Julien Fournié s’inspire des grandes aventurières qui traversent l’histoire de l’humanité et de l’émancipation féminine. Exploratrices, éthologues ou archéologues, elles se révèlent capables de parcourir la jungle comme de danser la valse. Leur curiosité du monde, leur soif d’indépendance et la quête de leur propre vérité sont passées par le courage de désobéir aux codes sociaux.
Qu’elles découvrent les civilisations précolombiennes d’Amérique du Sud, les tribus des peuples sans écriture d’Afrique ou les arts berbères et touaregs du Sahara, elles ne renoncent à rien et ne renient ni la société d’où elles viennent, ni les mondes qu’elles découvrent. Loin des valeurs masculines qui ont débouché sur la prédation, via la colonisation ou l’évangélisation, leurs conquêtes prônent, parfois au prix de leur vie, la découverte mutuelle, l’acceptation de la différence, l’entraide. Outre l’expédition qu’elles ont planifiée, organisée, financée, elles cherchent le sens caché du monde, au-delà des apparences, des sexes et des frontières. Alliant le flegme, l’enthousiasme et la compassion, elles s’accommodent de tout, collectionnent les bijoux, les outils, les poteries, se laissent transformer par la nature et se fondent dans le paysage sans rien perdre de leur panache.

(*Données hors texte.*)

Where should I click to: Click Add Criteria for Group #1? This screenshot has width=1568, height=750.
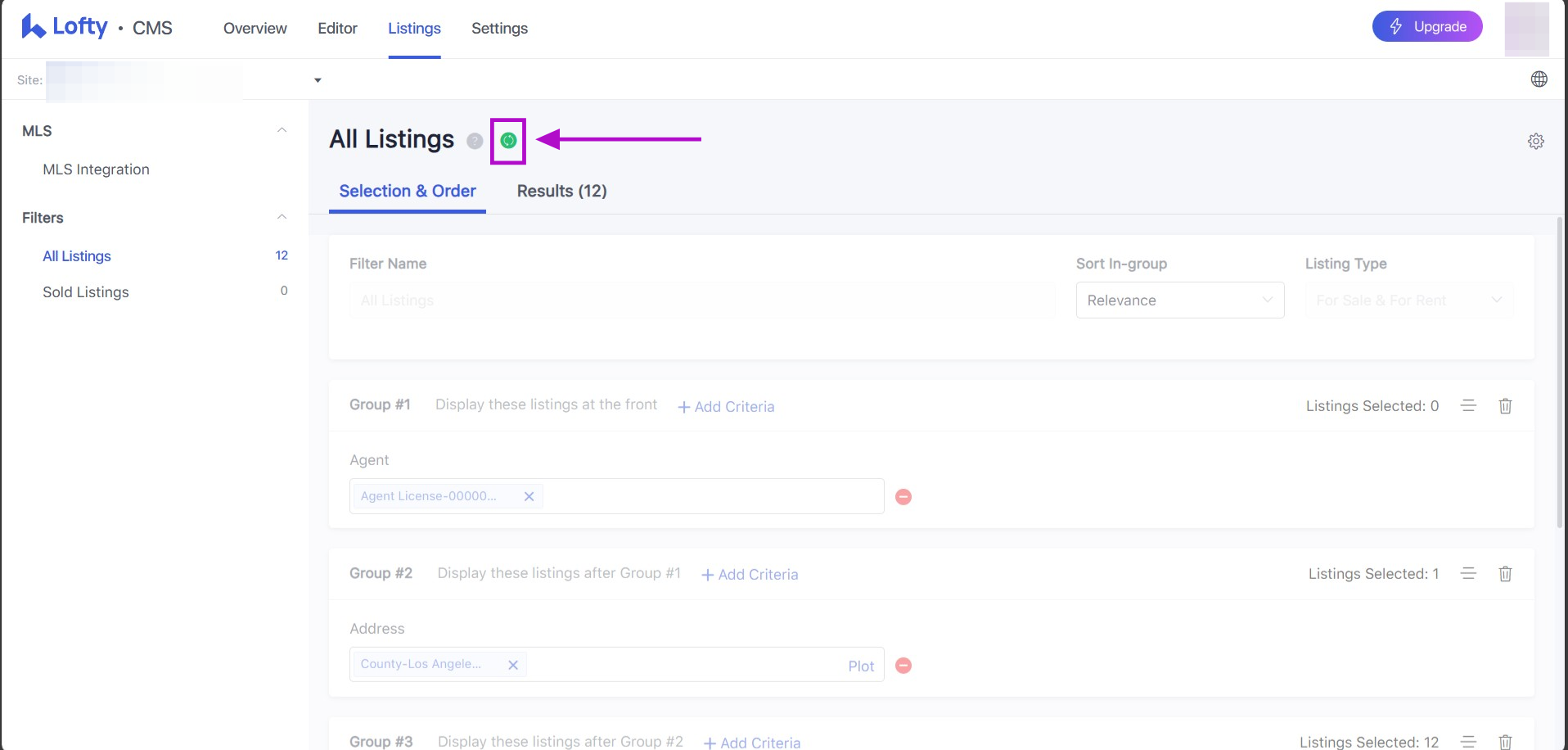(726, 407)
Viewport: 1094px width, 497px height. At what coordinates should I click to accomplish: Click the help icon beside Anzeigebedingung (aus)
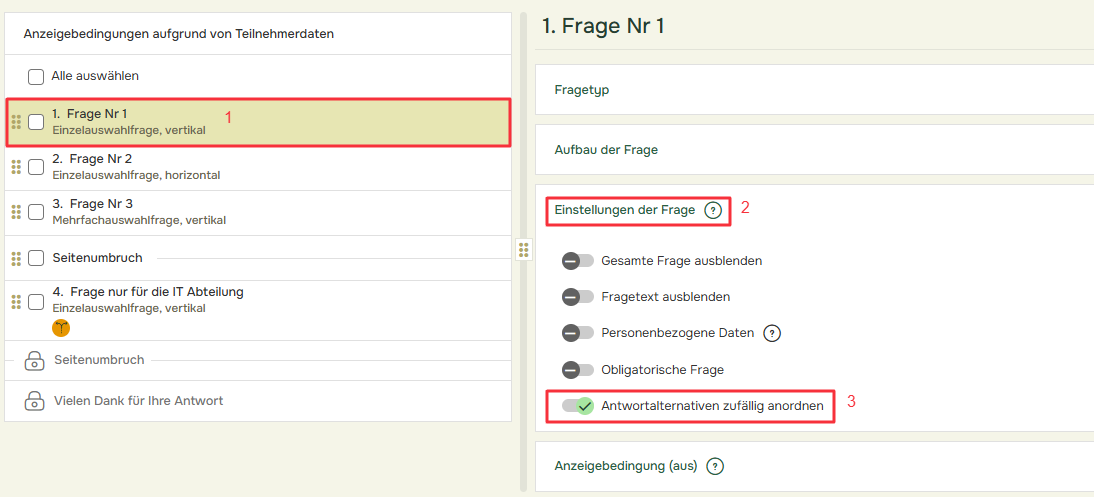tap(714, 466)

Maîtrisant la coupe, le couturier français construit des silhouettes qui en imposent autour de vêtements moins corsetés qu’à son habitude, parés de broderies-talismans ou de gris-gris comme recueillis au fil des rencontres et des découvertes, l’allure se structure souvent au moyen de ceintures à multiples lanières, comprenant sacs ou cartouchières qui symbolisent, passementeries comprises, l’indispensable équipement de ces conquérantes de nouveaux territoires. Loin de toute identification précise à une seule origine géographique ou ethnique, ces femmes mixent l’élégance de leur culture d’origine avec les fantastiques découvertes de celles qu’elles ont traversé dans une interprétation personnelle toujours éloignée de n’importe quel communautarisme ou prosélytisme.
« Haute Couture et exploratrices partagent un goût de l’expérience, du pragmatisme et des rencontres que les dogmes établis n’encouragent guére ou déprécient, » déclare Julien Fournié. « Je suis persuadé que la recherche éperdue de liberté constitue notre point commun afin d’imaginer le monde en dehors des sentiers trop battus par le marketing de la notoriété, pour sauver la planète et l’humanité. »
A l’occasion du dixième anniversaire de sa Maison, Julien Fournié rend hommage aux femmes qui dérogent, transforment, transcendent les codes dans lesquels on a voulu enfermer leur sexe. Depuis la nuit des temps, c’est sur elles que s’est abattu le plus terrible sortilège. Guérisseuses, alchimistes ou savantes, dès lors qu’elles pouvaient s’affranchir des balises que les sociétés patriarcales leur imposaient, on les taxait de maléfiques, on les accusait de sorcellerie, jusqu’ au bûcher.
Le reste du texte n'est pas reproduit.